Few things are more maddening than someone who will look you in the eye, smile and tell you an outrageous lie. It’s not just the lying; it’s the fundamental disrespect it shows for the intelligence of others.

Take the performance by Health and Human Services Secretary Tom Price on a CNN town hall Wednesday night. The first question from the audience came from a man named Brian Kline, who last year was diagnosed with Stage 3 colon cancer, was able to get treatment through Medicaid and is now cancer-free:

“Medicaid expansion saved my life, and saved me from medical bankruptcy,” Kline told Price. “I earn $11.60 an hour at my retail job, so obviously I can’t afford to pay for my cancer care out of my pocket… . My question to you, Secretary Price, is pretty straightforward: Why do you want to take away my Medicaid expansion?”

“The fact of the matter is that we don’t,” Price responded, which is itself a lie. “We don’t want to take care away from anybody. What we want to make certain, though, is that every single American has access to the kind of coverage and care that they want for themselves.”

(Of course, somebody making $23,200 a year, as Kline does, has no chance whatsoever of getting “the kind of coverage and care that they want” without financial assistance. But continue, Secretary Price.)

“If you look at the Medicaid program right now, we have one-third of the physicians in this country, Brian, who are not seeing Medicaid patients. So if we want to be honest with ourselves as a society, it’s important that we step back and ask ourselves, why is that? Why are those doctors not seeing Medicaid patients? Let me just suggest that it’s because the Medicaid program itself has real problems.”

Many Americans watching that exchange might believe that Price is genuinely perplexed that more than 30 percent of physicians refuse to see Medicaid patients. They might also believe that Price honestly wants to correct those problems.

Neither is remotely, remotely true.

We already know the primary reason that so many doctors either refuse to see Medicaid patients or limit the number they treat: Medicaid pays them so little.
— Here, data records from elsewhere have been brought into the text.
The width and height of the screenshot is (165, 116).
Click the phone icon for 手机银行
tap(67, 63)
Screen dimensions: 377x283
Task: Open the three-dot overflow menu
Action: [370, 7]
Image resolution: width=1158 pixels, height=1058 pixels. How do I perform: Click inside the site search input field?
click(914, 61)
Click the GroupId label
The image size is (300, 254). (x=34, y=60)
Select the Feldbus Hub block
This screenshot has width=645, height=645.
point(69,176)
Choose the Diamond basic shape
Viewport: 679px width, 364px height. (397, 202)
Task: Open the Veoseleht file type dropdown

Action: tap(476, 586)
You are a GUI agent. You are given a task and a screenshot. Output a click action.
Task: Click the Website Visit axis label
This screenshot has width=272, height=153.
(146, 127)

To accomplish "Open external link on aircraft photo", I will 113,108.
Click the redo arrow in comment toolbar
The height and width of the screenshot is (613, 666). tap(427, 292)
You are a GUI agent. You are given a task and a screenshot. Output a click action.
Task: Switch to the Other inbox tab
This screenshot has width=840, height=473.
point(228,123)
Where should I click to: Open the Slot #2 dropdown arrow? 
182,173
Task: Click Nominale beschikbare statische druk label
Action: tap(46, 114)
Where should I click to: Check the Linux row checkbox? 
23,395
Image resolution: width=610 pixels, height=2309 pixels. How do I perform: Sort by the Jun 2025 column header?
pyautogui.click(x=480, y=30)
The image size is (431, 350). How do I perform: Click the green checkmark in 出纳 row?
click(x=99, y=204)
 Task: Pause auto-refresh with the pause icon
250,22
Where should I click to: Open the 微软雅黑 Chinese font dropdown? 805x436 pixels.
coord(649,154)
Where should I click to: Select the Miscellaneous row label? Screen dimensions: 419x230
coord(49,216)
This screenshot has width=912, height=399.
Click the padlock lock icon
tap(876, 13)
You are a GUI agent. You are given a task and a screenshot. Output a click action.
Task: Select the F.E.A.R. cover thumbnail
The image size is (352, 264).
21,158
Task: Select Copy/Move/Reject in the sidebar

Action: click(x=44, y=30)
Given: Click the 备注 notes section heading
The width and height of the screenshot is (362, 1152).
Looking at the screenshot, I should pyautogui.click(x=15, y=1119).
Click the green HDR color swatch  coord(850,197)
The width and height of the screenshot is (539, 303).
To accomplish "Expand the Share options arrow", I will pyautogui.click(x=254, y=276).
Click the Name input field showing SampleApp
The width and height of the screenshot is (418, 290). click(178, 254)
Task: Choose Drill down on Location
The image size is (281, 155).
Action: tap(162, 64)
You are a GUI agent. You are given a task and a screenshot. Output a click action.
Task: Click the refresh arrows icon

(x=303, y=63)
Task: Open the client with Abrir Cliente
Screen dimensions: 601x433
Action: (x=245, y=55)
It is a particular problem here in Georgia, where Price practiced as a doctor for 20 years, because Georgia has some of the lowest Medicaid reimbursement rates in the country.

According to a factsheet published last year by the Georgia chapter of the American Academy of Pediatrics, “On average, the Georgia Medicaid program currently pays only about 65 percent of what Medicare pays for the same service and only about 50 percent of what regular commercial insurance pays.”

So it ain’t brain surgery, or even orthopedics. If you were a doctor with a busy practice, forced to decide which new patient to accept, would you choose the Medicaid patient or the patient with private insurance that will pay you twice as much?

In his response to Kline, Price also strongly implied that the “Medicaid reform” plan that he’s touting would somehow address the problem of physicians who refuse to take Medicaid; that too is flat out wrong. The GOP bill would slash federal funding for state Medicaid programs by $880 billion over the next decade, giving states little choice but to push patients such as Kline off the program and to also further restrict Medicaid reimbursement rates.

In other words, the secretary is not a man operating in good faith; he is a huckster, and a poor one at that.